Broner destaca que quem está no poder não fará concessões gratuitamente e coloca o foco na capacidade da comunidade internacional se unir com forças internas democráticas da oposição, para uma dupla abordagem: “ameaças claras que deixem quem está no poder nervoso”, nomeadamente com processos penais no estrangeiro, e “incentivos para abrir a porta a uma transição para a democracia”.
DADOS POR PUBLICAR
Apesar do Supremo Tribunal da Venezuela ter validado a vitória atribuída pelo Conselho Nacional Eleitoral (CNE) a Nicolás Maduro, os únicos alegados documentos da contagem desagregada de votos foram tornados públicos pela oposição e contrariam esse resultado. A publicação online destes documentos está a ser alvo de uma investigação do Ministério Público. O procurador-geral venezuelano Tarek William Saab diz tratar-se de “documentos forjados ou falsificados, com os quais se pretende usurpar ilegalmente as funções do Conselho Nacional de Eleições”.
A versão preliminar de um estudo de Dorothy Kronick, professora assistente na Universidade da Califórnia, conclui que os dados da oposição refletem “quase de certeza” os votos submetidos.

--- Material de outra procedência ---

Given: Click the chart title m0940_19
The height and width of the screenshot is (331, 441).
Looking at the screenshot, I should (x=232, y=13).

Destacando a segurança do sistema eleitoral venezuelano, Kronick defende que “mesmo níveis extraordinários de capacidade organizacional, perspicácia conspirativa e recursos não conseguiriam perpetuar fraude da contagem dos votos e produzir dados de campanha sem deixar rasto documental”.
Quatro semanas após as eleições, as autoridades nacionais ainda não publicaram provas que contrariem a informação veiculada. A CNE alegou que foi alvo de um ciberataque.

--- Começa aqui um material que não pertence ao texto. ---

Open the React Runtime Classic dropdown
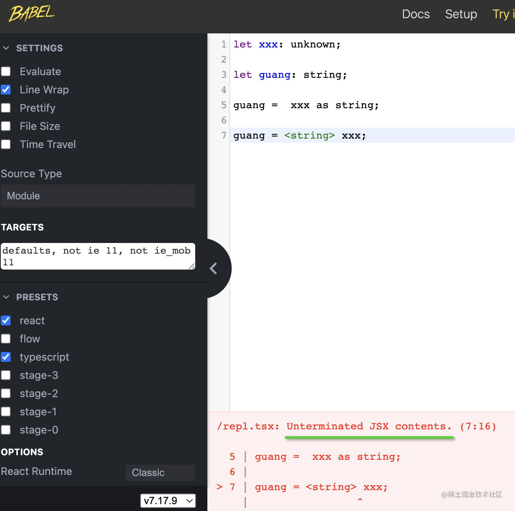Screen dimensions: 515x511 click(160, 473)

Broner descreve as eleições como “um momento político que gerou este terramoto que coloca agora a Venezuela à porta de uma transição para a democracia”, e responsabiliza as autoridades pelos erros de cálculo quanto à margem de vitória da oposição e a má organização documental dos resultados.
O candidato eleitoral da oposição, Edmundo González, está na clandestinidade há três semanas e ignorou duas intimações para prestar declarações na investigação criminal que decorre contra si, segundo noticiam vários meios de Comunicação latino-americanos. A aliança opositora Plataforma Unitária Democrática (PUD) considera que González está a ser sujeito a “assédio judicial” e “perseguição”.

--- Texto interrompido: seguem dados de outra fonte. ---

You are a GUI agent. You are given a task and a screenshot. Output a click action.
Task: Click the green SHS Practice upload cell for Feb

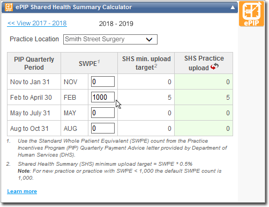[204, 97]
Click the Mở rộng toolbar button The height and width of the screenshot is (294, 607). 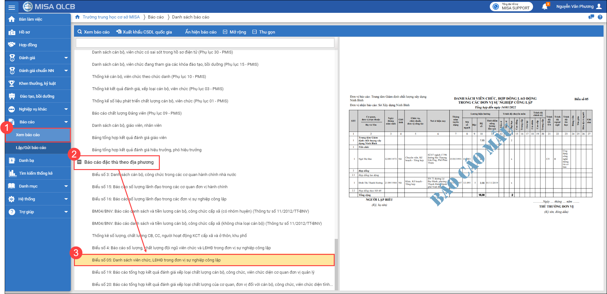234,32
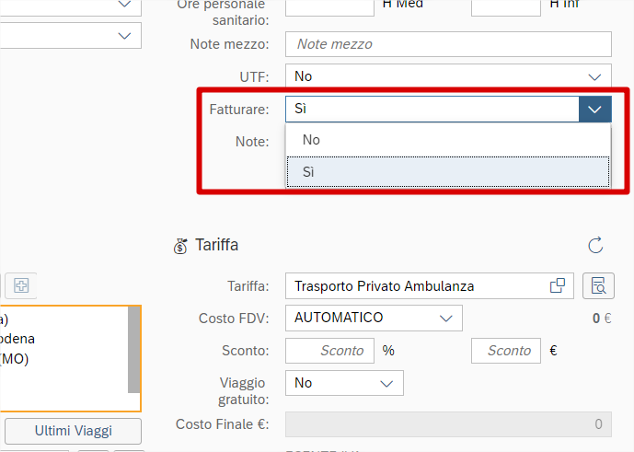Open the UTF dropdown

[x=594, y=77]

Questionado sobre o que levaria Maduro a sair do poder, Corrales indica que a mudança terá de surgir de dentro, com a quebra de pelo menos dois dos pilares que o sustêm, e que são, segundo o académico, o partido do Governo, gangues criminosos, órgãos institucionais e os aliados externos. “Por agora não vemos ruturas em nenhum destes pilares. Nem todos estão fortes, mas mantêm-se”, observa.
Na esfera internacional, Maduro não está isolado. Países como a China, a Rússia e Cuba reconheceram a sua reeleição. Ainda assim, vários Estados da América Latina exigem provas dos resultados e pedem uma auditoria imparcial dos votos. Para os Estados Unidos, a informação disponível “mostra que os eleitores venezuelanos escolheram Edmundo González como o seu futuro líder”.
NÚMEROS
67, é a percentagem de votos das alegadas atas (correspondentes a cerca de 80% do total) divulgadas pela oposição e que dão a vitória a Edmundo González
2400 detenções nos protestos e operações policiais que se seguiram às eleições, e que provocaram também 27 mortes
2020, foi o ano em que o Departamento de Estado norte-americano ofereceu um máximo de dez mil dólares por informações que levassem à detenção de Cabello (Expresso, texto da jornalista Salomé Fernandes)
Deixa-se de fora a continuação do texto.